_INSTRUCTIONS FOR THE TASK:_ Transcribe the data lines verbatim, starting at the line containing "Given: Click the @beebeejay handle" and ending at the line containing "Looking at the screenshot, I should point(545,257).", and leave out the pictures.

_SOURCE MATERIAL:_

___

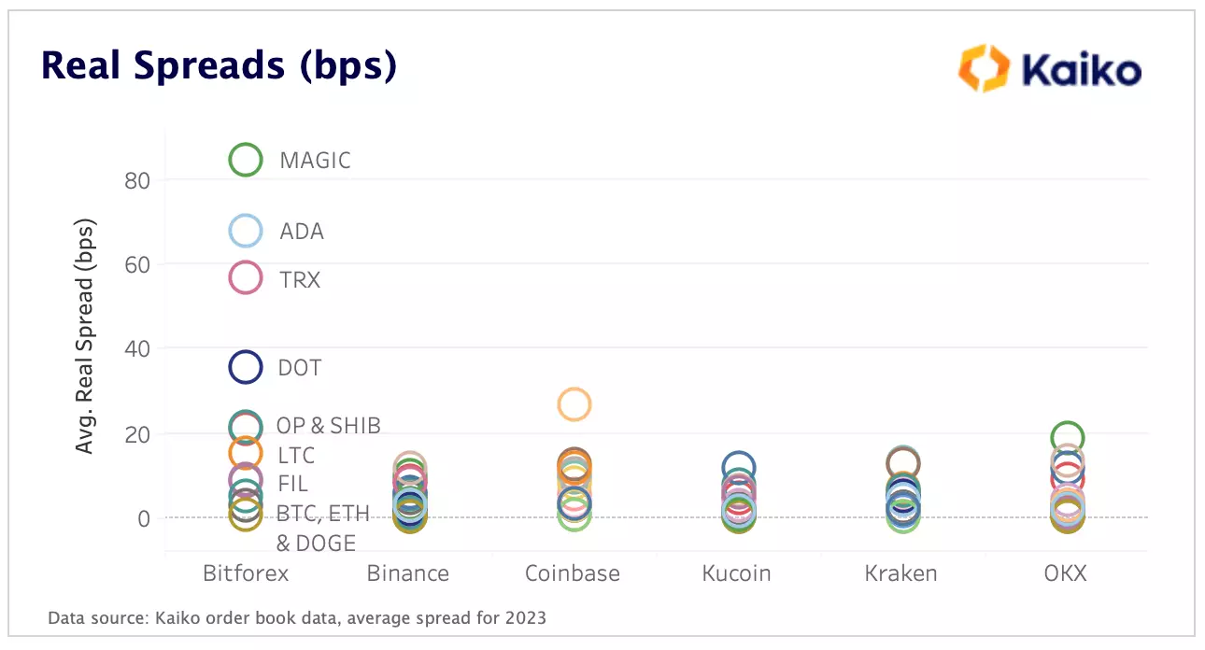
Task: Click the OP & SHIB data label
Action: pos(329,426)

___

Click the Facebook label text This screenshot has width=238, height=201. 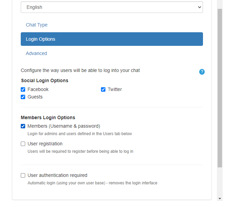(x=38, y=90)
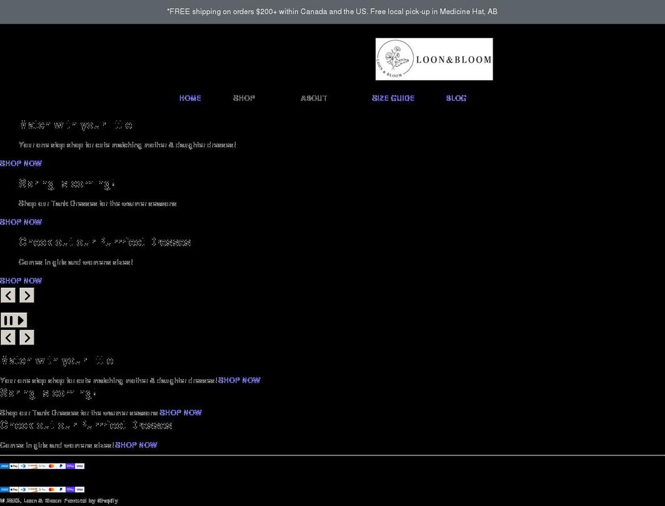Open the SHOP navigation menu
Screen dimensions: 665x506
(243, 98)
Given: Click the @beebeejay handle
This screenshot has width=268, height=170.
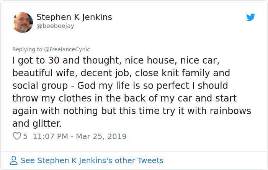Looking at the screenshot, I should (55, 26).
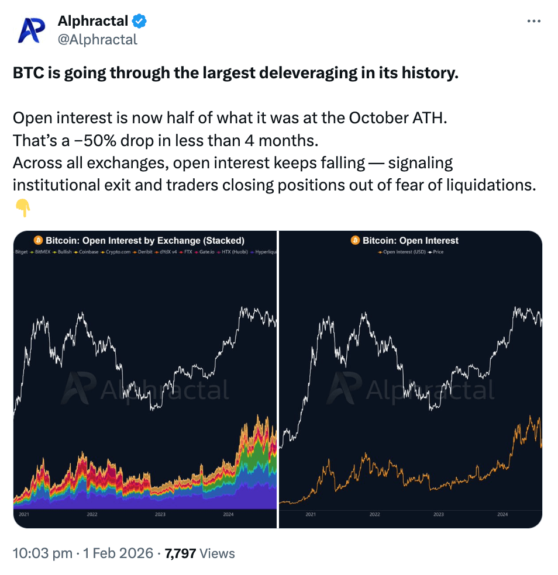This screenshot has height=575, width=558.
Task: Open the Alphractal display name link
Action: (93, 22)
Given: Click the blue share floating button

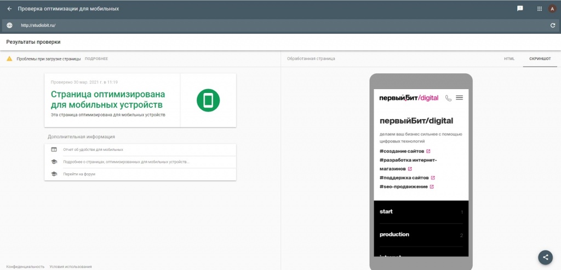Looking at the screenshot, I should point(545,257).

___

_TASK OUTPUT:_
Given: Click the @beebeejay handle
This screenshot has width=268, height=170.
Looking at the screenshot, I should (55, 26).
This screenshot has height=575, width=558.
Task: Open the Alphractal display name link
Action: (93, 22)
Given: Click the blue share floating button

Looking at the screenshot, I should point(545,257).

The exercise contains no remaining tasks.